「みんなが楽しむ」 小川 宏
 今回は、レクリエーションとしてスポーツを楽しむ時のプレーの仕方や考え方についてお話ししたいと思います。皆さんはスポーツを楽しもうと思ったとき、どんなことを考えてプレーしていますか。
私はレクリエーションスポーツの一つであるソフトバレーボールを体育授業で行うことがあります。受講者の中にはずっと部活動でバレーを続けてきた上級者もいれば、基本的なパスもうまく出来ず、ゲームではミスを恐れてボールから逃げがちな初級者もいます。初めの頃は、初級者そっちのけでこれ見よがしに豪快なスパイクや強烈なサーブを打つ人や、どうしても勝ちにこだわってしまう人がいます。しかし一段落し、周りの人達がプレーを楽しめていないことに気付いたり、レクリエーションスポーツの趣旨を理解していくにつれ、初級者に打ちやすいトスを上げたり、初級者がミスしたボールをカバーしたりして、徐々に和やかなゲームになっていきます。中には、なかなかそういう場の雰囲気に気づかない上級者もいますが、私はこういう人は真の上級者ではないと考えます。なぜなら、プレー中に周りの状況を的確に判断できる人がスポーツの上級者と言えるからです。
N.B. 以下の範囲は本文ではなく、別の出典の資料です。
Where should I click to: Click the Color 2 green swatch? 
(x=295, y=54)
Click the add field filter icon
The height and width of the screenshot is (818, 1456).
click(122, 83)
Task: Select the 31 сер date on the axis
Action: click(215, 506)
例えば、サッカーの中田選手が仮に町民サッカー大会に参加したらどんなプレーをするでしょうか。おそらく、所々には華麗なドリブルやパスを披露しつつも、他の人に優しくアシストパスを出すなどして、味方、相手チーム、そして観戦している人まで含めてみんなを楽しませるようなプレーをするでしょう。このようなプレーを選択できる人が真の上級者と言えます。
このように考えると、レクリエーションとして行うスポーツにおいて上級者は、単に自分の技能を発揮して自己満足するのではなく、初級者の楽しさを引き出すようなプレーが求められます。一方初級者は、上級者の協力を得ながらプレーを積極的に楽しもうとする姿勢が求められます。
そもそもスポーツとはみんなが楽しむために行っているわけですから、自分だけが楽しめればよい、という狭い考え方ではなく、味方、さらには相手チームが楽しめているかどうかまで考えて、みんなの楽しさの総和が最大となるようにプレーしていくことが大切になります。そして競技スポーツでもこの考え方を当てはめ、全力で真剣勝負をしながらも、相手を一緒にスポーツをしている仲間と考えることによって、勝っても負けても、試合後には笑顔で相手と気持ちよく握手できるようになるのではないでしょうか。